- Type: NHS hospital trust
- Hospitals: Southport and Formby District General Hospital Ormskirk District General Hospital
- Chair: Neil Masom
- Chief executive: Ann Marr
- Staff: 3,013

= Southport and Ormskirk Hospital NHS Trust =

Southport and Ormskirk Hospital NHS Trust was the principal healthcare provider to 258,000 people across Southport, Formby and West Lancashire.

==Services==
The Trust provided care at Southport and Formby District General Hospital and Ormskirk District General Hospital.

The Trust is the home of the North West Regional Spinal Injuries Centre which provides care for spinal patients from across the North West, North Wales and the Isle of Man. The centre provides treatment of people who require permanent mechanical ventilation following spinal cord injury.

In 2020/21, 2.094 babies were born at the maternity unit at Ormskirk hospital.

Sefton Sexual Health provides services from clinics in Bootle and across the borough of Sefton.

A specialist Wheelchair Service for patients registered with GPs in Chorley and South Ribble operates from Pimbo, near Skelmersdale.

==Performance==
The Trust was rated "requires improvement" following an inspection by the Care Quality Commission in November 2019. However, following an unannounced inspection in March 2021, the CQC found significant improvement across all the areas they reviewed. They also noted staff spoke positively about the culture in the hospital and the support and visibility of the leadership teams on the medical wards.

From 20 September 2021, the Trust entered an agreement for a long-term partnership with the neighbouring St Helens and Knowsley Teaching Hospitals NHS Trust with Ann Marr as chief executive and Anne-Marie Stretch as managing director, Trish Armstrong-Child having become chief executive of Blackpool Teachings Hospitals NHS Foundation Trust.

==Honorary Freedom of the Borough==

On 26 January 2023, the Southport and Ormskirk Hospital NHS Trust was granted the Honorary Freedom of the Metropolitan Borough of Sefton.

==History==
In 1948 there were seven hospitals in Southport: Southport General Infirmary, the Promenade Hospital, Greaves Hall Hospital, Fleetwood Road Hospital, New Hall Hospital run by Ramsay Health Care UK and, for maternity services, St Katherine’s and the Christiana Hartley unit.

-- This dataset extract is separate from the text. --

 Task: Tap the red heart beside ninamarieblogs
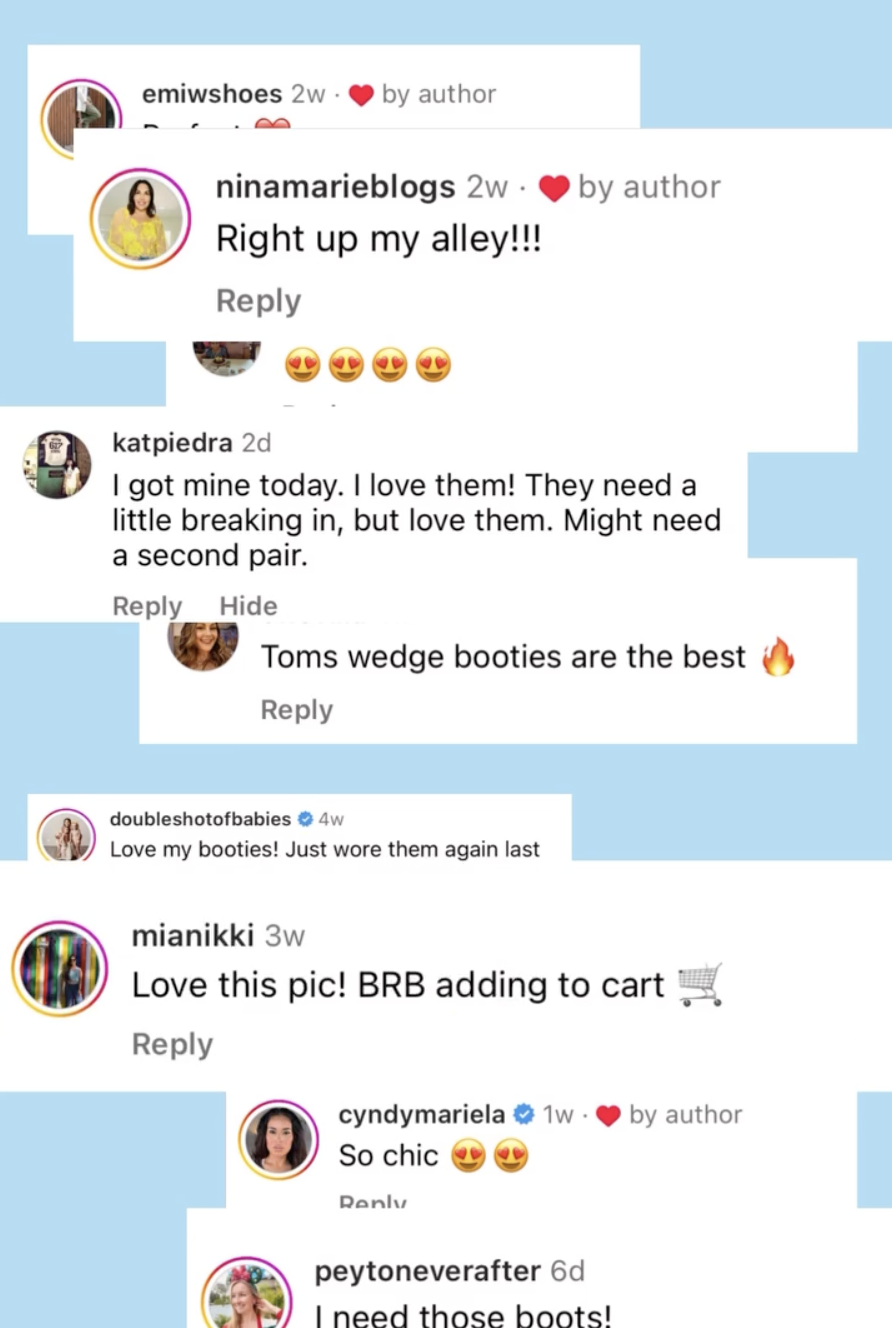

The present organisation was formed from the merger of acute hospital services in Southport and Ormskirk in 1999.

Chief executive Jonathan Parry, Chief Operating Officer Sheilah Finnegan, and Sharon Partington, Director of Human Resources, were all excluded from work in August 2015 after complaints by whistleblowers relating to a "serious employment issue". Partington subsequently resigned. Parry was dismissed and Finnegan was cleared but retired.

On 1 July 2023, the Trust merged with St Helens and Knowsley Teaching Hospitals NHS Trust to form Mersey and West Lancashire Teaching Hospitals NHS Trust.